Overview¶
"How do you make a blueberry muffin? You put the blueberries in at start not stuff them in at end." - Accessibility speaker.
It is part of the development lifecycle supporting the developer and all othe rstake holders.
It is most useful to ask stakeholders what is important to them and how they will assess the effectivenes of the Agent.
Evaluations¶
-
Code based - traditional testing
-
LLM as Judge - specialist LLMs to rate tone, completeness, no PII, matrix analysis, gender bias etc as well as the confusion matrix of input-output-context-reference.
-
ML analysis - we may use ML models to compute a metric.
-
Human Annotations.
Numerical evals are hard for LLMs so we use more qualitative measures.
Start with Human Evals and scale with LLM Judge. This seems the top recommendation from those in the field.
Human evals will reveal what we need to test.
LLM Judge will enable scaling - we ask the LLM for its reasoning for its grade.
The experts say this will reveal many things, notably whether the LLM and us are not on the same page in the evaluation process. We can then change the prompt.

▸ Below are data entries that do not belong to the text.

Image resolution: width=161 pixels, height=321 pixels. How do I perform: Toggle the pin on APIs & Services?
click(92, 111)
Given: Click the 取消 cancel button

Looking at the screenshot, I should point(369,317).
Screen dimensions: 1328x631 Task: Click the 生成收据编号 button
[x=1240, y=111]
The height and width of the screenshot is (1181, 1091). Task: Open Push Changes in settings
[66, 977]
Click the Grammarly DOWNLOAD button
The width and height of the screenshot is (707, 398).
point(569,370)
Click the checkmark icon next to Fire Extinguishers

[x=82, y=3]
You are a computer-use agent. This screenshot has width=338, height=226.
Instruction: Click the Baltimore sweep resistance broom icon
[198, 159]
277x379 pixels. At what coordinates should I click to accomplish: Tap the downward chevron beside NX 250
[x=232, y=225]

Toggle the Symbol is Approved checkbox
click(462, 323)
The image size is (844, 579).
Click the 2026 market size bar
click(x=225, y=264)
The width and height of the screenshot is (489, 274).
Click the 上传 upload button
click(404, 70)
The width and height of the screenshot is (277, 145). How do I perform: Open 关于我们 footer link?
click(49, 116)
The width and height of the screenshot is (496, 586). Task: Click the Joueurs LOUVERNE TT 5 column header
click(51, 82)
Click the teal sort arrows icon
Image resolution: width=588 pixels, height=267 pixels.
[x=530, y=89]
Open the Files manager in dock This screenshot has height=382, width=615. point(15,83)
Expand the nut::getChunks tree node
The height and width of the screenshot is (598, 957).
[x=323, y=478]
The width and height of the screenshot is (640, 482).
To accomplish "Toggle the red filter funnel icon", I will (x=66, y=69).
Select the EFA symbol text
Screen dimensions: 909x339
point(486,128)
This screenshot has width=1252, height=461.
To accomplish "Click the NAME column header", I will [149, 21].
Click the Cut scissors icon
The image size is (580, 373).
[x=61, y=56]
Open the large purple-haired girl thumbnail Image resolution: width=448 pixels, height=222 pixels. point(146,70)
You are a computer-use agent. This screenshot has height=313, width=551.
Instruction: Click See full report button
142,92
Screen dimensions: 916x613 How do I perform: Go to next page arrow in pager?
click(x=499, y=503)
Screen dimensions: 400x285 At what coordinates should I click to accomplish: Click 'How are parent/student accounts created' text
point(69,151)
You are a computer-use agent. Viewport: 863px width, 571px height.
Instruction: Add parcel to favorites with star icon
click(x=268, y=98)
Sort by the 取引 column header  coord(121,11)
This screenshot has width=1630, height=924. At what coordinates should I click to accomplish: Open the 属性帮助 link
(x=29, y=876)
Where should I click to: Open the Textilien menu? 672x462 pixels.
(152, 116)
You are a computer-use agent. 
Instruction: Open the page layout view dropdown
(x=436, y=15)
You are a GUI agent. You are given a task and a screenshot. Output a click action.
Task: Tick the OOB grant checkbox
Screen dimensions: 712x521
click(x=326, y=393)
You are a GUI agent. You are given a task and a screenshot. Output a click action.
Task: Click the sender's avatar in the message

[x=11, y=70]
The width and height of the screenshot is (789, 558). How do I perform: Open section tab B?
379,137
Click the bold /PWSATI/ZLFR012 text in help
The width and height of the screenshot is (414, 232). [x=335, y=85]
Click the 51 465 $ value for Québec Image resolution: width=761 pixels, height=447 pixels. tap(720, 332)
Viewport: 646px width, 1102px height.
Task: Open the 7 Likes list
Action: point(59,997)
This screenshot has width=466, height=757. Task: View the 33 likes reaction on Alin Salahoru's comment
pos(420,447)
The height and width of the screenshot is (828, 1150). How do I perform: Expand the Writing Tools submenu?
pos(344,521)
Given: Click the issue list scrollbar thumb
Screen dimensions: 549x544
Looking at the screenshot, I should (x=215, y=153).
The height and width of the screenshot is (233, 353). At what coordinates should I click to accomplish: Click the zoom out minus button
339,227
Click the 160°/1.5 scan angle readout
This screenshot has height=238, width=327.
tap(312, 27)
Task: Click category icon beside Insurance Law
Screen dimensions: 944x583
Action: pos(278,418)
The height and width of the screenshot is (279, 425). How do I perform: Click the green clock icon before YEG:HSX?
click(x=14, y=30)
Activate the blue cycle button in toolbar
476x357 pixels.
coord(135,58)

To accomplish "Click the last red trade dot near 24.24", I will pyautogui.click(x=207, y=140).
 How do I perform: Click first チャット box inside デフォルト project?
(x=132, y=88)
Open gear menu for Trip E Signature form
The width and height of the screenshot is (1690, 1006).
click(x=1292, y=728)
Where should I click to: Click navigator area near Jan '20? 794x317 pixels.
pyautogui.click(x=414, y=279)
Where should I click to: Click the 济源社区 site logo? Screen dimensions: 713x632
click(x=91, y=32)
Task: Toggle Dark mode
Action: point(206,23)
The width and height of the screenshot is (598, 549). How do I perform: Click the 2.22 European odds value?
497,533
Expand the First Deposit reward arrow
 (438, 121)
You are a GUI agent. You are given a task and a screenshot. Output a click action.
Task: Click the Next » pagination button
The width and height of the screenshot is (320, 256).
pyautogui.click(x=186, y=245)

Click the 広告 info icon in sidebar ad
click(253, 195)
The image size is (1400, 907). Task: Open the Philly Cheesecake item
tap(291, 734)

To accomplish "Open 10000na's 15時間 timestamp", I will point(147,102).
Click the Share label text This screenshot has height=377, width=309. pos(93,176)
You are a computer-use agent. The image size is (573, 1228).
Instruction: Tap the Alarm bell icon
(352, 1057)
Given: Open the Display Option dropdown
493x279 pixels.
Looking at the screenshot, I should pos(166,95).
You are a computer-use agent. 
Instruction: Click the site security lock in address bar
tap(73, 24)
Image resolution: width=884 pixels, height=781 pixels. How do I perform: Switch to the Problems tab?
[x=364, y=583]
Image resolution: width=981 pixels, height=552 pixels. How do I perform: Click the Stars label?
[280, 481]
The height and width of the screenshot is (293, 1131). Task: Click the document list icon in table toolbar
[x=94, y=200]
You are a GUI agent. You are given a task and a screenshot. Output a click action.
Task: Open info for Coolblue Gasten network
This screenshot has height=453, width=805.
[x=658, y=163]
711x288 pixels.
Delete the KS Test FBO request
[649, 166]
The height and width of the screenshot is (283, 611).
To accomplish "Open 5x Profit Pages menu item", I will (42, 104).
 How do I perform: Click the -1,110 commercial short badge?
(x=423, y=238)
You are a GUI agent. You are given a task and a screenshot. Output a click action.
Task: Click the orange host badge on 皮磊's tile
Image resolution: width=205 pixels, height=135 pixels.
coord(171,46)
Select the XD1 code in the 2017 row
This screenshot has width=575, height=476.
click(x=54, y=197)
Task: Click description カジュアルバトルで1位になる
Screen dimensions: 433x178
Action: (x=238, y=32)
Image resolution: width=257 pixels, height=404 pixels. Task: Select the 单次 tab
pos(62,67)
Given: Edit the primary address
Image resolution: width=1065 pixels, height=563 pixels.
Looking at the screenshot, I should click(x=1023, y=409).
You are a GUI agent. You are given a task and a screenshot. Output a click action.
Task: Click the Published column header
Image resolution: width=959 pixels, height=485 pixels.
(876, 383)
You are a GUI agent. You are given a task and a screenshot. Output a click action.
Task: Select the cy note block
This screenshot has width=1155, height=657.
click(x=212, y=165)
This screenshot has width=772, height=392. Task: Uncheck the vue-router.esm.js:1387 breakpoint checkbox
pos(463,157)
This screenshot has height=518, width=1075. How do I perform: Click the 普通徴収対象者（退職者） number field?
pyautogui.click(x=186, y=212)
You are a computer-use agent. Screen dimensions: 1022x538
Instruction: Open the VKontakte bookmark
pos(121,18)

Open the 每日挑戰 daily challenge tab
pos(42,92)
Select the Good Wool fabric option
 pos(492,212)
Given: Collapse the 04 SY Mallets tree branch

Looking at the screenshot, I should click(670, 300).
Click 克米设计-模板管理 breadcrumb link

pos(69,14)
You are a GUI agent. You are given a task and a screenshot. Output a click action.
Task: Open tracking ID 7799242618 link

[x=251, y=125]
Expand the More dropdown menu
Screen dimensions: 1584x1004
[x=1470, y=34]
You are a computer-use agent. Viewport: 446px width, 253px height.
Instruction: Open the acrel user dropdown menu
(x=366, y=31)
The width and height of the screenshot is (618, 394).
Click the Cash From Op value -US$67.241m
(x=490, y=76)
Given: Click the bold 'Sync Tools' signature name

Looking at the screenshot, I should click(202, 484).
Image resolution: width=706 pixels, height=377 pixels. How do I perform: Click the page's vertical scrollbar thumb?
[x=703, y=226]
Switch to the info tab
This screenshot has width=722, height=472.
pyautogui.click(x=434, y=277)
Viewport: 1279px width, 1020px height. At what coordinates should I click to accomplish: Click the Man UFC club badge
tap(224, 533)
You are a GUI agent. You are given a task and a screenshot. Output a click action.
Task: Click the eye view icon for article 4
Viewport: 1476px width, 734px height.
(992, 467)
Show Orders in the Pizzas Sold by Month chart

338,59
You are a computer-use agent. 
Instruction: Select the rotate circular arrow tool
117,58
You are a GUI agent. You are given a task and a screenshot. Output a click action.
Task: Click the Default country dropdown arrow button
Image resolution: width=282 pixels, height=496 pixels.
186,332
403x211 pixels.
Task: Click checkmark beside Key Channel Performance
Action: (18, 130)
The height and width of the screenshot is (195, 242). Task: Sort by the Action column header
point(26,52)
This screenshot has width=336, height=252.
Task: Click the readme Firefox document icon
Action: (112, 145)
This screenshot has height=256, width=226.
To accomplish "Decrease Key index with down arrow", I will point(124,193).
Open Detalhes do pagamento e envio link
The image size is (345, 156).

Getting judge to give its reasoning is vital to check judging is on the mark.
Scoping¶
- Trace - the run
- Span - items within the run
Telemetry¶
CORE DATA:
- Some of these are optional
-
We may use a code to identify the unit under test, e.g
app_unit_test_type
-
RUN_ID (unique run id to group all traces in a workflow)
- USER_ID
- ENVIRONMENT (dev/staging/prod)
- DATETIME
- TRACE
- SPAN
- MODEL
- MODEL_KWARGS (temperature etc)
- INPUT
- OUTPUT
- CONTEXT
- TOOL_CALL
- TOOL_INPUT
- TOOL_OUTPUT
(custom data) - WHAT_DEV_ADDS
These CSVs are appropriately named and will then have REFERENCE ground truth added to provide an dataset for analysis.
We can also run evals with no references. We use LLM as judge to determine the eval.
There are a number of libraries I like:
- Evidently AI - favourite of mine as it made Evals easy and enjoyable.
- Deep Eval
- RAGAS
LLM as Jury¶
LLM as a jury involves using large language models to simulate jury decision-making processes, evaluating evidence and reaching verdicts like human juries, though with significant limitations around bias and moral reasoning.